Una sanità pubblica che ritorni ad essere di competenza esclusivamente statale (uguale da Nord a Sud) e che non pensi prioritariamente ai bilanci e ai profitti (dei privati) ma sappia creare una rete territoriale efficiente, che sia in grado di far tornare i suoi migliori medici sparsi per il mondo, che spinga per eliminare il numero chiuso alle università (se i medici scarseggiano mi sembra normale aprire e dare la possibilità a tanti di laurearsi e specializzarsi), che retribuisca i migliori e non i raccomandati con gli stessi stipendi dei parlamentari per incentivarli a lavorare solo e soltanto nel pubblico.
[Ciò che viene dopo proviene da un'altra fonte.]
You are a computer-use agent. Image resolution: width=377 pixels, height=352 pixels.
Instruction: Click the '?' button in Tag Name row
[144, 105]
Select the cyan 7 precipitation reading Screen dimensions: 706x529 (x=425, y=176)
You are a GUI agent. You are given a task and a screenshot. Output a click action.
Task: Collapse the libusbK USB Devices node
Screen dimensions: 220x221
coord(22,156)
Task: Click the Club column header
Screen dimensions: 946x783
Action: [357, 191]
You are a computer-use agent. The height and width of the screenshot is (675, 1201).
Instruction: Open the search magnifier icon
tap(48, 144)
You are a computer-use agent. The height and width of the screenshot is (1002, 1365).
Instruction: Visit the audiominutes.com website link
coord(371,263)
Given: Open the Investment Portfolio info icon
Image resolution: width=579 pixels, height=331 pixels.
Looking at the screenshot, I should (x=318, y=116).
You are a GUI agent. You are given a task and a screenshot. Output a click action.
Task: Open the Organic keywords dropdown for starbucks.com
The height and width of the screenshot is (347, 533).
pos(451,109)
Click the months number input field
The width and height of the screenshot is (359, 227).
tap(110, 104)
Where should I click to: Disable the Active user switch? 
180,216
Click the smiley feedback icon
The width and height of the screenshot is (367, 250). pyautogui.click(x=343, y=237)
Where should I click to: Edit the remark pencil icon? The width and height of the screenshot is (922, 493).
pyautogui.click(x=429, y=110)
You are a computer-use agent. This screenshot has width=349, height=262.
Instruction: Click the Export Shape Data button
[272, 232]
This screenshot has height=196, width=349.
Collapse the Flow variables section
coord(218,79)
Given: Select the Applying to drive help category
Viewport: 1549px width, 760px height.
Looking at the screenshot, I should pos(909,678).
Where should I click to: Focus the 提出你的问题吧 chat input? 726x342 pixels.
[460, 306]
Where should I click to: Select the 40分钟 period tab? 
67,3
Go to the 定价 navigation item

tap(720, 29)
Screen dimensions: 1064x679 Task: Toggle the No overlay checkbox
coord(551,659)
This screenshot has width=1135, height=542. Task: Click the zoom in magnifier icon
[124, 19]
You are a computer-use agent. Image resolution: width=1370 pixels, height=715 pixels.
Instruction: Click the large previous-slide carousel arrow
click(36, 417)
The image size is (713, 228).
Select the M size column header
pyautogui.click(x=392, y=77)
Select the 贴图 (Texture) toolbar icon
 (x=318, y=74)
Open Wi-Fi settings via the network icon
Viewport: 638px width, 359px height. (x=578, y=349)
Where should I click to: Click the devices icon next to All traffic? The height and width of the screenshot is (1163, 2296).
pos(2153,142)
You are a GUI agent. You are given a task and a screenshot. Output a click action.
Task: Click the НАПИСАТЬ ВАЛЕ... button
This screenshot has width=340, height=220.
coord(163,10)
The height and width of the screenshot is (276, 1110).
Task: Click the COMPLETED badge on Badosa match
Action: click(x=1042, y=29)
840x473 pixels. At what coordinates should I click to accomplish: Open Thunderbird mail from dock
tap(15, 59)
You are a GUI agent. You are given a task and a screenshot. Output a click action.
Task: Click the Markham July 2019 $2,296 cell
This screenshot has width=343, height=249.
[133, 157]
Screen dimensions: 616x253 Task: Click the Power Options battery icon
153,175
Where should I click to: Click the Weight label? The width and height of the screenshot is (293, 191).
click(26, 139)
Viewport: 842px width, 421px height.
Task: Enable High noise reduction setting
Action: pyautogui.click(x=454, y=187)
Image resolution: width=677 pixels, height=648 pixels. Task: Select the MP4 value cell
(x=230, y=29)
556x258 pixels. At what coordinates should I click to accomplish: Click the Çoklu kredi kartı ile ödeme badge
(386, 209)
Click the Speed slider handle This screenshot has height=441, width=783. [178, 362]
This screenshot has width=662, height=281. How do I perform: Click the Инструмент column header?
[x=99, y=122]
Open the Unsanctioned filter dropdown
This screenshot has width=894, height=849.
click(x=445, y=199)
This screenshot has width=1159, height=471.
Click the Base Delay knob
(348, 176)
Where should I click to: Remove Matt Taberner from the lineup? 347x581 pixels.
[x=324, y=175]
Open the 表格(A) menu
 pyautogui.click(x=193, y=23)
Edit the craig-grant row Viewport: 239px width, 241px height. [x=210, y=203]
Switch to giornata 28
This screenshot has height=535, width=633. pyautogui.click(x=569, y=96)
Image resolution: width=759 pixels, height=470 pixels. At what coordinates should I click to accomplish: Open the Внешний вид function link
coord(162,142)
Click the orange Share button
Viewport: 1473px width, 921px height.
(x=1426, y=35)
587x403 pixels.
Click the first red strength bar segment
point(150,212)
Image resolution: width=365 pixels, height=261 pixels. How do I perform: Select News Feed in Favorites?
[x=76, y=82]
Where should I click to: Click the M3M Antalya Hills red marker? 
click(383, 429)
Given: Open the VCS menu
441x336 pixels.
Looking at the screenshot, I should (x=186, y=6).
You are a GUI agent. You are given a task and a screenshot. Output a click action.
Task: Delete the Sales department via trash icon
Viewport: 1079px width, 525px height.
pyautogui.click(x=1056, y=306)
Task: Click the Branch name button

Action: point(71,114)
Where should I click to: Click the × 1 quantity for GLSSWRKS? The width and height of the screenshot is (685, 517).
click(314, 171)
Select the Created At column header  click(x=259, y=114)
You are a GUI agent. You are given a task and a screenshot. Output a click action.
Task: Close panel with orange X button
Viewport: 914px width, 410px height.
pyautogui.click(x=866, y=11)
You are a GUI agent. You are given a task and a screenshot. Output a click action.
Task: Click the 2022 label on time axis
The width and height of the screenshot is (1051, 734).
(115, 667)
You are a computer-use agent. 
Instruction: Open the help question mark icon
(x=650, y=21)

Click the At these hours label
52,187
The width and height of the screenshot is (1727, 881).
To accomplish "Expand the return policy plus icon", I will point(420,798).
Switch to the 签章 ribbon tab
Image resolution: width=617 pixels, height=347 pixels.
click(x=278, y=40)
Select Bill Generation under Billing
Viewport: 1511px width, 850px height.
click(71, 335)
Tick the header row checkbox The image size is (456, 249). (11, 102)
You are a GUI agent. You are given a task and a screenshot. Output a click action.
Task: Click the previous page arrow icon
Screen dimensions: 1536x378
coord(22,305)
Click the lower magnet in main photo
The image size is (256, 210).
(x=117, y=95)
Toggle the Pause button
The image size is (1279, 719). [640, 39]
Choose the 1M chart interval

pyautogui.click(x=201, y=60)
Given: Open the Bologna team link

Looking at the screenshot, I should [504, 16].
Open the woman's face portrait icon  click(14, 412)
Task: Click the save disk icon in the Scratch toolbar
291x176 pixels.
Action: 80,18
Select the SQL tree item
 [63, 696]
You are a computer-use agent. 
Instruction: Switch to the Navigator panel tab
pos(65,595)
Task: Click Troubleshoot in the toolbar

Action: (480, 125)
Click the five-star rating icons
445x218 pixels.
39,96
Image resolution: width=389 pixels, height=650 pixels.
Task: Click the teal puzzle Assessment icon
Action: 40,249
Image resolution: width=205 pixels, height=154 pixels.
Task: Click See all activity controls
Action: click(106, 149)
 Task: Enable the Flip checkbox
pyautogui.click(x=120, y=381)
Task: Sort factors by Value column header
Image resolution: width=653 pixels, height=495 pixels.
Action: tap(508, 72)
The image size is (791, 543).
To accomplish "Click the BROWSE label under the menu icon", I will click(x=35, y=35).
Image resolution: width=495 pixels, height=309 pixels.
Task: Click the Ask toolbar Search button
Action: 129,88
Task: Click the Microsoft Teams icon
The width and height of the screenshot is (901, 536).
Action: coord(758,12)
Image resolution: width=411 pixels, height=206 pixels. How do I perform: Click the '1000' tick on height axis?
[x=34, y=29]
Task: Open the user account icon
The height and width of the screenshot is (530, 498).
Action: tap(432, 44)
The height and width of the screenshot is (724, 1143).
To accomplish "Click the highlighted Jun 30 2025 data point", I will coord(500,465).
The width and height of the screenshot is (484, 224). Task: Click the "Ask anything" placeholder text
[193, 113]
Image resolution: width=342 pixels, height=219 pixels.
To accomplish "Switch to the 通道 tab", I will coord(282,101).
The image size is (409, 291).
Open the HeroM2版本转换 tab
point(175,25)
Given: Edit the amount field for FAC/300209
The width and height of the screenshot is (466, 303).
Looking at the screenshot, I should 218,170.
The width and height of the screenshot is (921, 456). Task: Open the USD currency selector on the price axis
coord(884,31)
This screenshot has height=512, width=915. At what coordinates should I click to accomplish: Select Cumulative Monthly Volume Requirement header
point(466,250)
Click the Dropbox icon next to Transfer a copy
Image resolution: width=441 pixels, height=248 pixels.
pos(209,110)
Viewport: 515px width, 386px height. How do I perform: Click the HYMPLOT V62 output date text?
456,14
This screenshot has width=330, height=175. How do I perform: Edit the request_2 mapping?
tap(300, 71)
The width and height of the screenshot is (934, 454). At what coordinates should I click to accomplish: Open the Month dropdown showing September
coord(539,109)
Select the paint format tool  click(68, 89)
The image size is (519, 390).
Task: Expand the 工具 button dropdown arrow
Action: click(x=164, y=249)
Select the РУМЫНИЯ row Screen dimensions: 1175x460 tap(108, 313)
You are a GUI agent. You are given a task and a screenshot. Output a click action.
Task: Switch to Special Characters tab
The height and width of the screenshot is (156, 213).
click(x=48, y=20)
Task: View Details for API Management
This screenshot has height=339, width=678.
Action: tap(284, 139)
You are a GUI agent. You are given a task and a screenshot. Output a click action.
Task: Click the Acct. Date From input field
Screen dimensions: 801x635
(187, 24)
Questa testimonianza, dolorosa per tutti noi, se da un lato vuole ricordare ancora una volta una sanità calabrese “malata e mancata” frutto di scelte politiche decennali sbagliate, clientelari e arriviste, dall’altro vuole ricordare che anche in Calabria, esistono strutture sanitarie, poche ahinoi, solide ed efficienti.

Un messaggio di speranza per i nostri figli, nonostante tutto, per dire anzitutto a noi stessi e poi a chi ci rappresenta (frutto delle nostre scelte) che anche in Calabria si può fare e bene.

Fare e partire anzitutto e necessariamente da una sanità normale, perché senza un riconoscimento concreto del diritto alla salute, tutto il resto non ha e non avrà alcun senso. Mai!”